Why do I find damage on a miss believable?
First of all, Mike Mearls has clearly stated what hit points represent: "Hit points represent an element of physical wear that involves a combination of fatigue and physical injury. As you take more damage, you have more evident wounds"
So, the question can be restated thus:
Why do I find a combination of fatigue and physical injury on a miss believable?
The reason is because I have personally experienced it. I have fought at martial arts competitions locally and nationally, and absolutely it makes complete sense to me that avoiding an attack (and thus causing it to miss) will increase my fatigue.
In fact it is also true that I have suffered physical injury on a miss. I assume that if an attack is blocked, then it counts as a miss, and it is absolutely true that I have seen physical injury -- bruising, torn muscles, that sort of thing. I think I once got a broken rib when a blocked kick smashed by fist into my chest. I know I entered the fight without a broken rib, and only dropped a point, so odds are I suffered the break on a "missed attack"

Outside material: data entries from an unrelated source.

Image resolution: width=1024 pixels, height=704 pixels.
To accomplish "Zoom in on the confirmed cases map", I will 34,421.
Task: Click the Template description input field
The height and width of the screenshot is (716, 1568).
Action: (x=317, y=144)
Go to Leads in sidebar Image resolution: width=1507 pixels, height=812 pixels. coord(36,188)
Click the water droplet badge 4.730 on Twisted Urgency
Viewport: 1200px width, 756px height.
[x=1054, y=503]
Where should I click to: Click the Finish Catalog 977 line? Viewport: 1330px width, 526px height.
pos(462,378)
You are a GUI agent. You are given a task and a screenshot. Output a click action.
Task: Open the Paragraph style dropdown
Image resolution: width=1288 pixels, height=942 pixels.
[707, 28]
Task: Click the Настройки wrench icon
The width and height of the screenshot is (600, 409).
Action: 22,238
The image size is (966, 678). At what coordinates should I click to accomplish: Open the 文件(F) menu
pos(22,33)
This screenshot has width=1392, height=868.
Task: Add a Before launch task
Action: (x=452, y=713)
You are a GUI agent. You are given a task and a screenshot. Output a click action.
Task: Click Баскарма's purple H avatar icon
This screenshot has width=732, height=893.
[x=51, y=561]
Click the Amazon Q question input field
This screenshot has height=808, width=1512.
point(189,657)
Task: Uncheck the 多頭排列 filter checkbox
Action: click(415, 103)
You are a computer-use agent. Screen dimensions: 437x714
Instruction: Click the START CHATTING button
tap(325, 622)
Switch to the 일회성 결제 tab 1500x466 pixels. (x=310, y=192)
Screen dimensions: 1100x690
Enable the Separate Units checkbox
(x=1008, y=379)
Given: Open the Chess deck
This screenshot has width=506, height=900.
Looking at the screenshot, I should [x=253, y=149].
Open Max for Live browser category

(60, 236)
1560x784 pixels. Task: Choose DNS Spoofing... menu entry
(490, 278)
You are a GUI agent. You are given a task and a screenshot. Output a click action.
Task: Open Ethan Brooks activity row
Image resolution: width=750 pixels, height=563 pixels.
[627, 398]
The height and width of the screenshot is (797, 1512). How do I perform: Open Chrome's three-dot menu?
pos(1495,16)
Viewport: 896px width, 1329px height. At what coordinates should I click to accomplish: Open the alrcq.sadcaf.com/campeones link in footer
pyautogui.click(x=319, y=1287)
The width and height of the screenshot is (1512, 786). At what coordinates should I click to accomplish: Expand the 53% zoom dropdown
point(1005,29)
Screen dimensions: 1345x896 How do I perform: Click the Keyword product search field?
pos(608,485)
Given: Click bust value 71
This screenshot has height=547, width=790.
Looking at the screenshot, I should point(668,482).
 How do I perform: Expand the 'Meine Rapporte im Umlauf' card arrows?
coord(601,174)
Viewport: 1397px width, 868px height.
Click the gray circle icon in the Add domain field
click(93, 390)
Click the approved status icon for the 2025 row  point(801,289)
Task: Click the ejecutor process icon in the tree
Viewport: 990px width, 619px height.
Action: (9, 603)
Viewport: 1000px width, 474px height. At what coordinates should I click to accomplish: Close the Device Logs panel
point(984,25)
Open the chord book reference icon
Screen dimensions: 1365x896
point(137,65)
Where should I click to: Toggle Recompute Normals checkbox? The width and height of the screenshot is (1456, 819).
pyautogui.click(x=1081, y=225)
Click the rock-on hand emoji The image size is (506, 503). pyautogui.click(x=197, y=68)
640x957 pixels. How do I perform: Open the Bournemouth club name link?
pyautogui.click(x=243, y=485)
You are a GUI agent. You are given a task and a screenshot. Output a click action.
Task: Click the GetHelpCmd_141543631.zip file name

Sadly, I have even been seen people defeated by misses -- one guy so exhausted and bruised up he dropped to the floor and was unable to continue.
If you have the view that a miss is something that never causes damage, then by definition this mechanic is not believable, but enough other stuff in the game causes damage on a miss that you cannot make that general statement for D&D. It's pretty clear that, speaking very generally, damage can occur on something classified a miss.
D&D is a mostly binary system. Criticals and Fumbles blur the line a little, but most modern games (and quite a few old D&D spells) have a more smoothed approach where you can fail, but have a little effect. That is all this mechanic is -- a failure to do a significant hit, but it still wears out the opposition a bit. Given that I have seen that happen a lot in real life, it definitely seems realistic to me.
If you want something unrealistic, a much easier target is the fact that a guy with a dagger doing d4+0 cannot possibly kill someone with 30 hit points no matter how good an attack he does and no matter how bad a defense the other guys does. Given that HUGE level of unrealism in combat, damage on a miss seems a pretty minor thing to worry about.